I talk to a girl who works at the local gas station up the steet from my house. She liked my shirt. I think that is progress for me. An I looked her in the eye.


----------



## identitycrisis (Sep 18, 2011)

blue the puppy said:


> meh.
> dont think crush likes me back.
> he never texts me anymore unless i text first, and he's not really flirty or anything in texts anymore.
> got my hopes up too quickly.
> i'm sad.


The unrequited crush is hard, I'm really sorry.

To help with your recovery, red panda cubs:


----------



## TrcyMcgrdy1 (Oct 21, 2011)

So ronery, oh so ronery... where is my rove...


----------



## blue the puppy (Jul 23, 2011)

identitycrisis said:


> The unrequited crush is hard, I'm really sorry.
> 
> To help with your recovery, red panda cubs:


its really, really hard. i guess i didnt realize how obsessed (for lack of a better word) i was getting. but the panda cubs are adorable :clap


----------



## Loveless (Apr 6, 2012)

I HATE being single. I really want love. I want that girl I can cuddle with, a girl I can smile and enjoy life with. Be the shoulder for her tears, be the smile when she needs it. I want that feeling of peace lying next to a girl at night. I want that romance, that passion so bad. I have suffered long enough. Every waking moment it eats at me. Being alone, being ostracized, awkward, angry, and alone. I hate being mocked for wanting love. I hate the cliches that reek of fairness. I want love, and I want it NOW. I have been the ugly dreaming kid for way too long. If I sound selfish and if I am weak to someone for desiring love the people who think that should jump into a river and rot. I deserve love with a pretty girl and if anyone and I mean anyone tries to stop me... I'll be waiting. I'm talking to you superficial tall dark and handsome loving idiots.


----------



## identitycrisis (Sep 18, 2011)

Loveless said:


> I HATE being single. I really want love. I want that girl I can cuddle with, a girl I can smile and enjoy life with. Be the shoulder for her tears, be the smile when she needs it. I want that feeling of peace lying next to a girl at night. I want that romance, that passion so bad. I have suffered long enough. *Every waking moment it eats at me.* Being alone, being ostracized, awkward, *angry*, and alone. I hate being mocked for wanting love. I hate the cliches that reek of fairness. I want love, *and I want it NOW*. I have been the ugly dreaming kid for way too long. If I sound selfish and if I am weak to someone for desiring love the people who think that should jump into a river and rot. *I deserve love with a pretty girl *and if anyone and I mean anyone tries to stop me... I'll be waiting. I'm talking to you superficial tall dark and handsome loving idiots.
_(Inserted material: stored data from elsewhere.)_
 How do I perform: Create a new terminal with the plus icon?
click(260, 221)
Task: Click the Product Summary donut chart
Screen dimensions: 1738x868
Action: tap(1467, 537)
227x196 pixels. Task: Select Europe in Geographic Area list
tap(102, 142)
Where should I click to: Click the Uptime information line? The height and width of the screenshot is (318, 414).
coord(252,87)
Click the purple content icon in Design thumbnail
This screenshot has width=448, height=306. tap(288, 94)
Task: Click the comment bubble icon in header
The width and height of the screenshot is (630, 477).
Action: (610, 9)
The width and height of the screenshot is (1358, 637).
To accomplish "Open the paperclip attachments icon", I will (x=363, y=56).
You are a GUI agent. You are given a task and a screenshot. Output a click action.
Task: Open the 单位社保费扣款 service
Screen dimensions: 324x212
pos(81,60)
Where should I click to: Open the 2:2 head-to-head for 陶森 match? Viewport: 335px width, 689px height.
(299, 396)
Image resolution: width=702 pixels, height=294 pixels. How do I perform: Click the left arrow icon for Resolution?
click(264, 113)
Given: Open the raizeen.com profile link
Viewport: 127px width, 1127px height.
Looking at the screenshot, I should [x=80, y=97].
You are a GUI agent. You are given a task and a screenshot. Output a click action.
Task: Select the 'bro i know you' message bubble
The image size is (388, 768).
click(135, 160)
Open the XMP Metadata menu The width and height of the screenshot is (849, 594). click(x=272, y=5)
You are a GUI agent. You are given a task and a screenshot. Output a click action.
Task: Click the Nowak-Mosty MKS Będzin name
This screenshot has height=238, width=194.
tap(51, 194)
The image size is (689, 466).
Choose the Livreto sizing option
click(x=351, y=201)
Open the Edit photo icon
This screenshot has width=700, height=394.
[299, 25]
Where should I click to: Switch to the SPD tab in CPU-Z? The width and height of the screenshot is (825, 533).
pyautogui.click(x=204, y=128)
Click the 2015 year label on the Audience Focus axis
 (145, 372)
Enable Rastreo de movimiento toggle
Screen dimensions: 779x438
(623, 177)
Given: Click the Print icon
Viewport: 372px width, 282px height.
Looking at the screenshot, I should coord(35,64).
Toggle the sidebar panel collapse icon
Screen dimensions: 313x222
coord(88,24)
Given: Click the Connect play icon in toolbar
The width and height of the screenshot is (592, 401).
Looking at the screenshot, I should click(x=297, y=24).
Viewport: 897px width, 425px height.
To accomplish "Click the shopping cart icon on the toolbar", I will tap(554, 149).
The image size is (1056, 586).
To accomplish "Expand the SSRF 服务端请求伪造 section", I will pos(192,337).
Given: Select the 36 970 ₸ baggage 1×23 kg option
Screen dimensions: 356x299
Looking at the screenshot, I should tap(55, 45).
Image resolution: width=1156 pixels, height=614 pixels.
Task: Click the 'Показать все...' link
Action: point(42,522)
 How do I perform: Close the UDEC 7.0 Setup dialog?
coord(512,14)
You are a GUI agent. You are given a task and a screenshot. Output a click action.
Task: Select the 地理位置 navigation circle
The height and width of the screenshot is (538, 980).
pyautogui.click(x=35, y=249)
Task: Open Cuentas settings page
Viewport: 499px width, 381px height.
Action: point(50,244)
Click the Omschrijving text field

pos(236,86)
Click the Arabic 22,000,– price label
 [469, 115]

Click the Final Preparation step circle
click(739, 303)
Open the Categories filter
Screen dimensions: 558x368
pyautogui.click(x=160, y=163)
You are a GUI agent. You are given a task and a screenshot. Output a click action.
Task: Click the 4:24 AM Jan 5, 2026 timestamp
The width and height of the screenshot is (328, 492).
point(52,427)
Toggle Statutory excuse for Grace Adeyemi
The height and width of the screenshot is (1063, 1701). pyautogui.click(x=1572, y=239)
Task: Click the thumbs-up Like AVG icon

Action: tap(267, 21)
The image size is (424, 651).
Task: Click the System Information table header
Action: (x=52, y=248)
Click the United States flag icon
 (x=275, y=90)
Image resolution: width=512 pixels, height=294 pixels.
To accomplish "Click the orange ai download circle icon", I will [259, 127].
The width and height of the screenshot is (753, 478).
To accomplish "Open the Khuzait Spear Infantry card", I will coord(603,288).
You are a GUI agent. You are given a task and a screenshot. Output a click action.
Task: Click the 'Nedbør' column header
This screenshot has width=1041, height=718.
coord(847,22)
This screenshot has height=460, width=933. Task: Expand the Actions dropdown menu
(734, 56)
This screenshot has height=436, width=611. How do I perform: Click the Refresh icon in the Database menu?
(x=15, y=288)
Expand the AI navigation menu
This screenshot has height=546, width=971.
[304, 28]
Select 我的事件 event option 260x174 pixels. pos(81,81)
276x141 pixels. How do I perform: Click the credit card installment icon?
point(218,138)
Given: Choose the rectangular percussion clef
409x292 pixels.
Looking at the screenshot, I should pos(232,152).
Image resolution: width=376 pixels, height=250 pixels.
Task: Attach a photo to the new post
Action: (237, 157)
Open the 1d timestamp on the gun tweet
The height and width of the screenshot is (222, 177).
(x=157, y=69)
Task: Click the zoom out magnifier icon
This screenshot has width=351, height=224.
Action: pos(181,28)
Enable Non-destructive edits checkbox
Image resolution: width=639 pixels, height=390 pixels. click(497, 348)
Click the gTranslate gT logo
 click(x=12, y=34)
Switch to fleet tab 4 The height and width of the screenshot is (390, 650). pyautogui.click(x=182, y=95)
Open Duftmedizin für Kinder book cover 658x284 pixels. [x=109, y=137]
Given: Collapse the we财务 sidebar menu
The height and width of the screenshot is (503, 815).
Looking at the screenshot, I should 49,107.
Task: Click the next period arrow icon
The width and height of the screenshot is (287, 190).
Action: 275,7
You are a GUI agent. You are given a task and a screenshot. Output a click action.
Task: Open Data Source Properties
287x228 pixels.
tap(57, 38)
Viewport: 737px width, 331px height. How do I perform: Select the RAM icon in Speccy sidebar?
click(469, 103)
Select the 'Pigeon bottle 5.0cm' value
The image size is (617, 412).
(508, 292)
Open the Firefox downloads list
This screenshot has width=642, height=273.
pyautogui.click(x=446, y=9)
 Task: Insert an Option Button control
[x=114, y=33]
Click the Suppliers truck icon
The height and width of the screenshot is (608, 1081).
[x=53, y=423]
I know exactly what you're going through (because I've been there) so I'm not trying to minimize your pain...

But being angry, desperate, and entitled will get you _nowhere._ You get what you give. Would you want to date someone who's full of anger, desperation, and entitlement? I know I wouldn't. If you give love instead, you might get some back.

I don't want to make you angry by posting this, I just want to get you thinking, because that's the only way you're going to make a positive change. Until you're able to accept who you are at this point in time, no one else is going to be able to accept you either.


----------



## Jollygoggles (Mar 3, 2011)

Jollygoggles said:


> I'm going to a wedding on Sat. My cousin informs me a friend of hers in all into me and has been checking my facebook and she'll be there.
> 
> I dunno. We'll see. I don't know what she looks like and I ain't in the market for a date. Hope she has a room booked at the hotel lol


I got laid at the wedding, singles club. Being single rocks.

Lamment ye not your loan wolfness. Get out there!


----------



## River In The Mountain (Jun 6, 2011)

Jollygoggles said:


> I got laid at the wedding, singles club. Being single rocks.
> 
> Lamment ye not your loan wolfness. Get out there!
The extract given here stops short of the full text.